WASHINGTON — Components of the Orion crew capsule that will orbit the Earth in a 2014 test flight are to be shipped to Cape Canaveral Air Force Station, Fla., for final assembly by the end of April, prime contractor Lockheed Martin’s top human spaceflight executive said.
Lockheed recently “completed a major weld of the cylindrical section of the [Orion] body where we’re welding the forward hatch sections and heat shield sections,” John Karas, Lockheed Martin Space Systems vice president and general manager of human spaceflight, said March 28. “By the end of next month, we’ll ship those to the Cape for final assembly of the entire first flight article Orion.”
Lockheed expects to complete the Orion capsule that will fly the 2014 test flight by October 2013, Karas added.
Karas spoke as part of a panel on NASA’s human spaceflight program at the 2012 Robert H. Goddard Memorial Symposium in Greenbelt, Md.
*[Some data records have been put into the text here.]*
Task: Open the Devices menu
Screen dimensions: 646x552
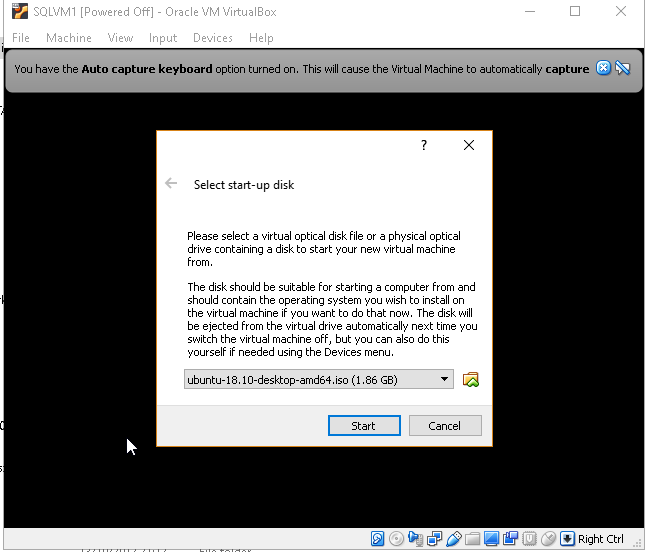Action: coord(212,38)

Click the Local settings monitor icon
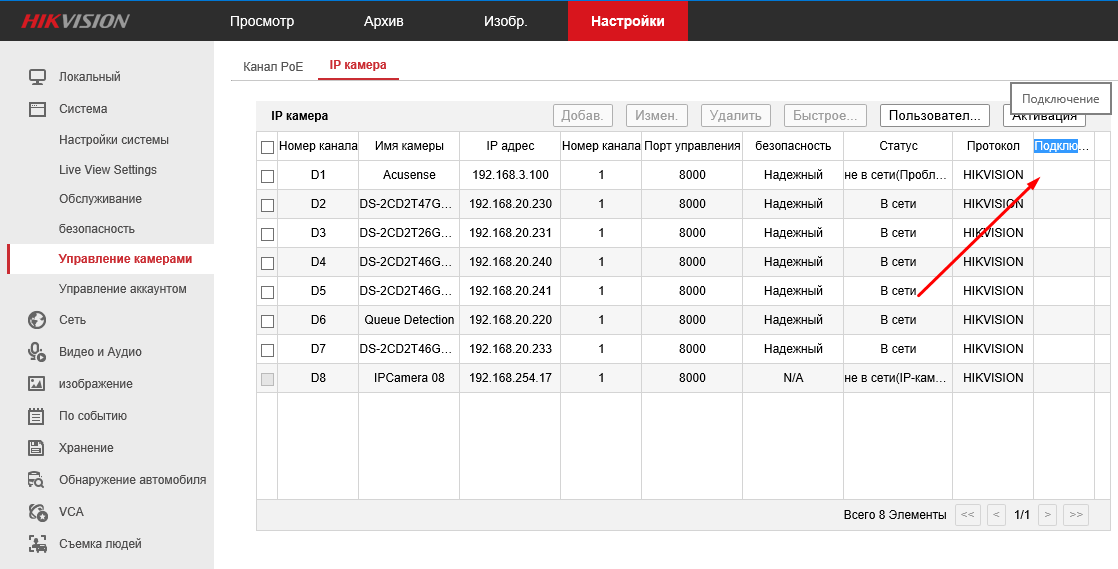click(37, 77)
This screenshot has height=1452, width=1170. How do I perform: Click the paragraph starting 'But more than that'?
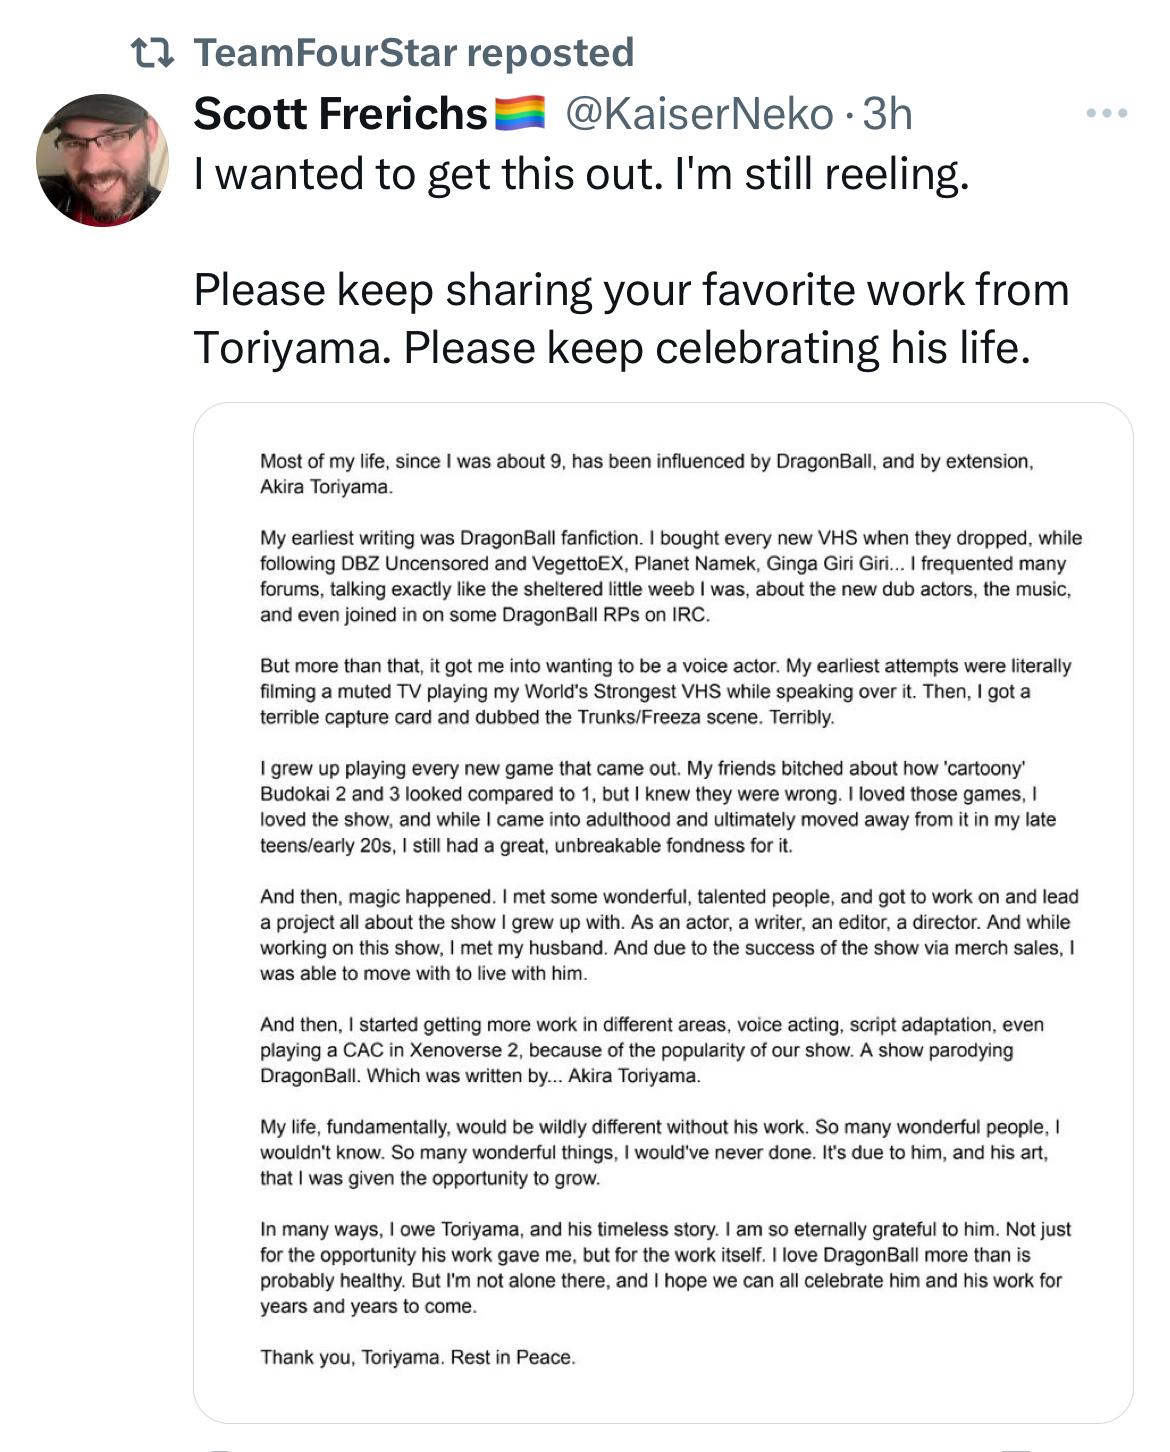666,691
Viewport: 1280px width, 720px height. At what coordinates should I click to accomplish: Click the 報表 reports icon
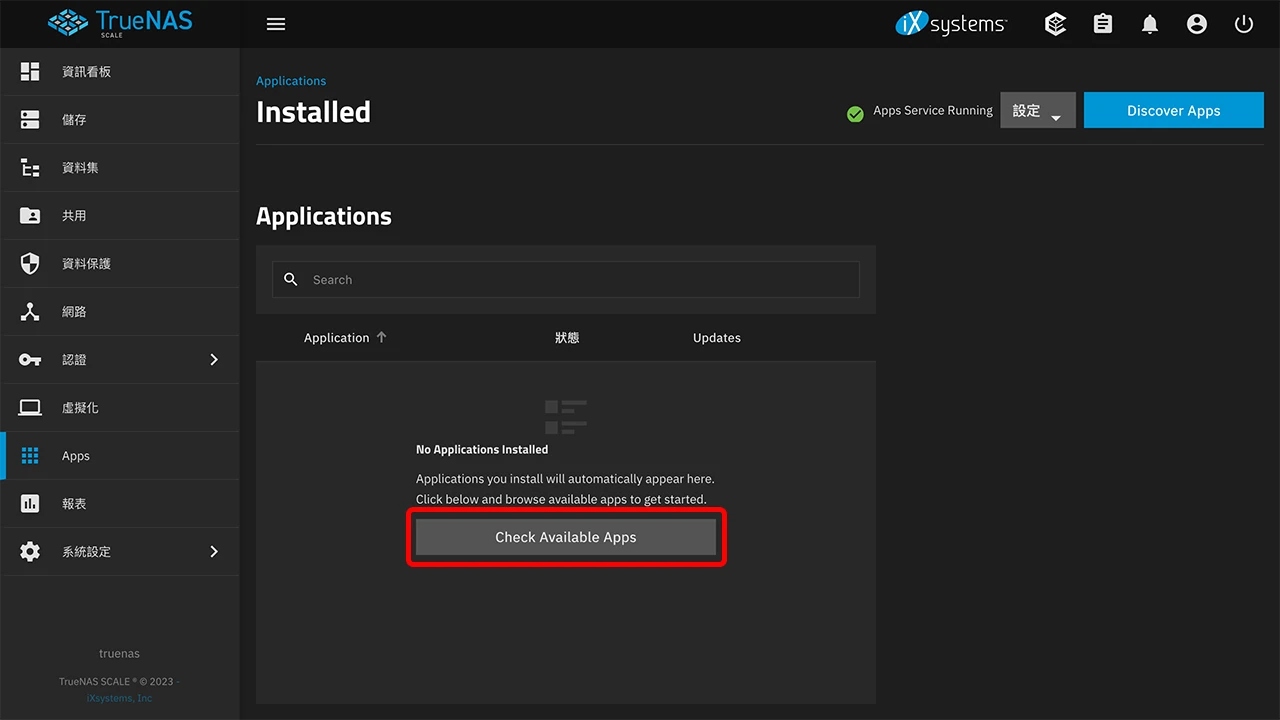point(29,503)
The first Orion flight, dubbed Exploration Flight Test 1, is scheduled for December 2014. An unmanned Orion will launch to space aboard a United Launch Alliance Delta 4 rocket, orbit the Earth twice, then re-enter the atmosphere and splash down somewhere in a 13-square-kilometer area off the coast of San Diego, Karas said.
During its descent, Orion will attain about 80 percent of the speed it would reach during a return from lunar space. This will give NASA an idea of how well Orion’s heat shield holds up during re-entry, Karas said.
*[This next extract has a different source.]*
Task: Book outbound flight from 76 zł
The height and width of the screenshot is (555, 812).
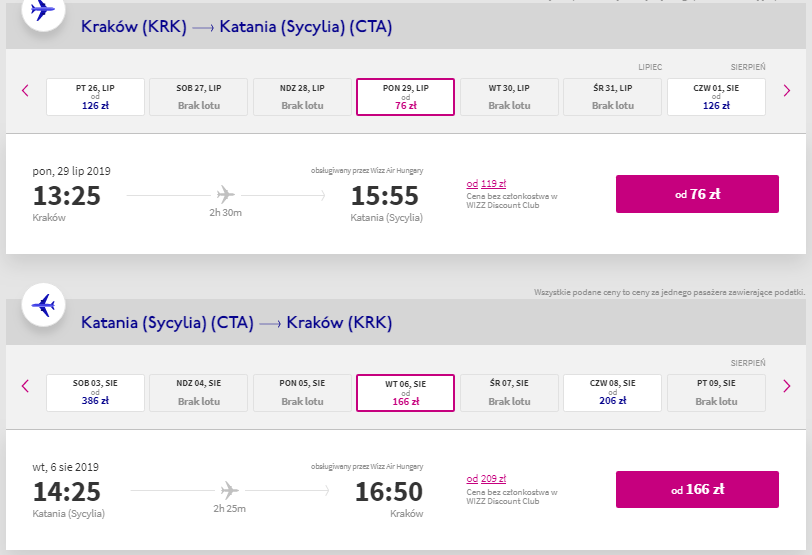Action: (x=697, y=194)
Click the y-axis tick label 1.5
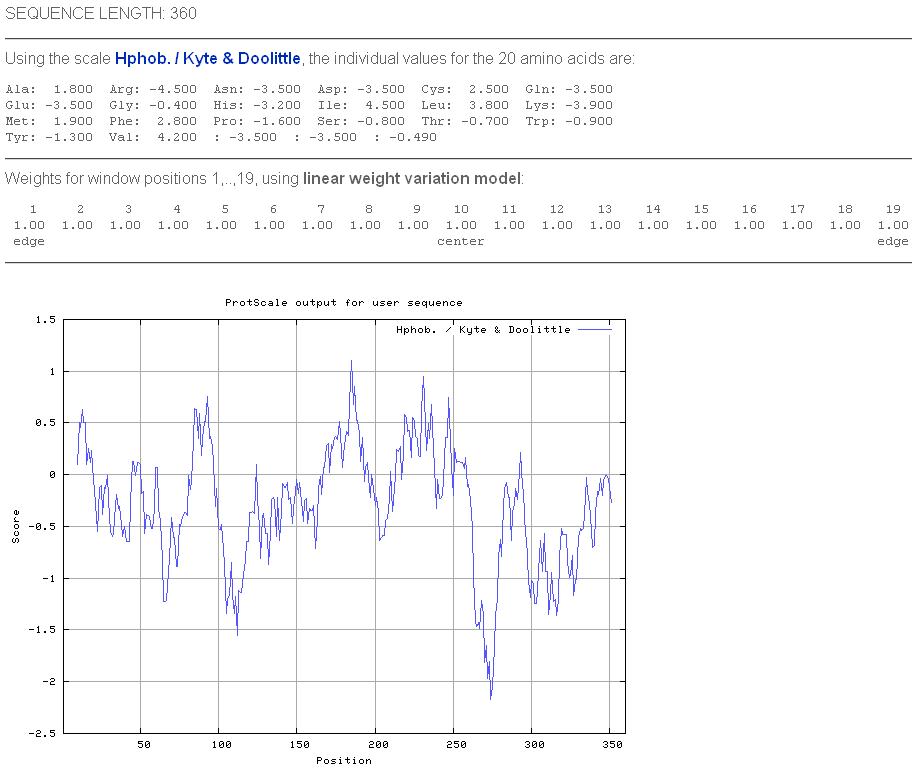 (x=44, y=320)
“Essentially, 11 of the 16 top risks will be retired here,” Karas said of the 2014 flight, which will launch from Pad 37 at the Cape.
The Orion capsule used for Exploration Flight Test 1 will fly once more after that, Karas said, in a high-altitude launch-abort system test slated for 2015.
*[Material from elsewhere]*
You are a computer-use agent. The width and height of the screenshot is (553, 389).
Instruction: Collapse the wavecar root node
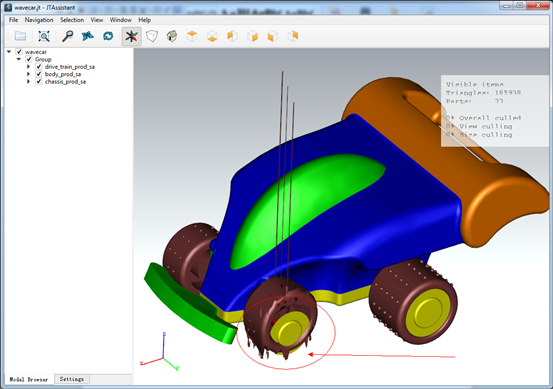point(9,52)
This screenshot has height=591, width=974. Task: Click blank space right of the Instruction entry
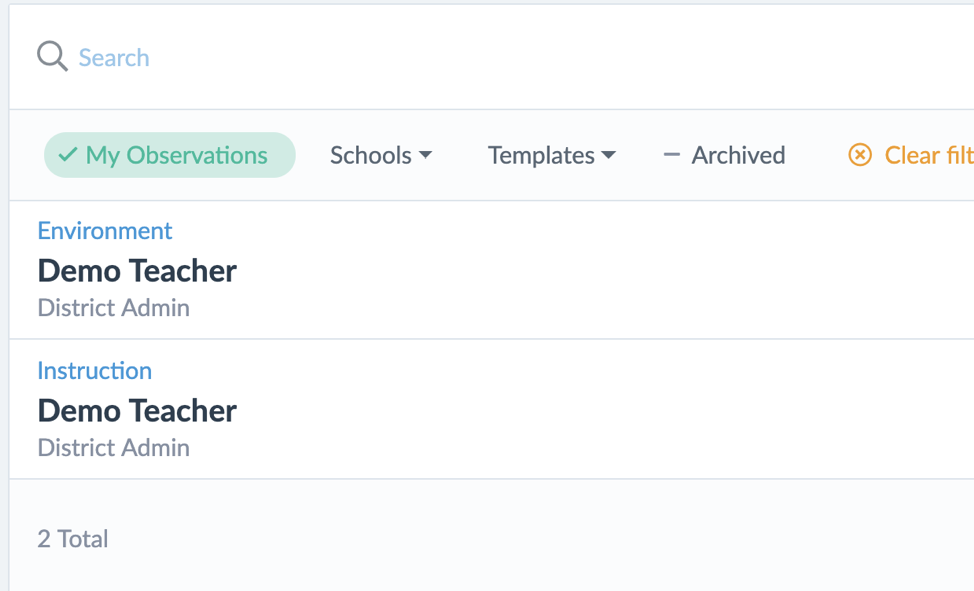point(600,410)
“This is flying a test with an Air Force-provided booster to get us up to the test point, which is matching altitude and velocity of where we would be on [the Space Launch System] during a worst-case condition to demonstrate abort capability,” Larry Price, Lockheed Martin’s deputy program manager for Orion, said in a March 30 phone interview. “They call it an ATB, abort-test booster, which is provided by the Air Force through NASA.”
NASA is paying Lockheed about $6.8 billion to build Orion. That figure includes $375 million added to Lockheed’s contract in December to cover the cost of the Delta 4 rocket that will power the 2014 test flight.
Orion’s first launch atop the Space Launch System — the heavy-lift rocket NASA is developing for deep-space missions — is slated for 2017. Orion’s first crewed flight is targeted for 2021.
In its 2013 budget request, NASA proposed trimming funds for Orion vehicle development to $968.5 million from the $1.14 billion approved for 2012. The move has drawn criticism from some U.S. lawmakers that NASA is deliberately slow-rolling the work.
NASA officials say the changes are necessary to keep Orion’s development in sync with that of the Space Launch System, which got off to a later start.
“You will see us metering content, phasing content appropriately in order to do everything we can to hit the 2014 and 2017 timeframe,” Dan Dumbacher, NASA’s deputy associate administrator for exploration systems, said at the Goddard symposium.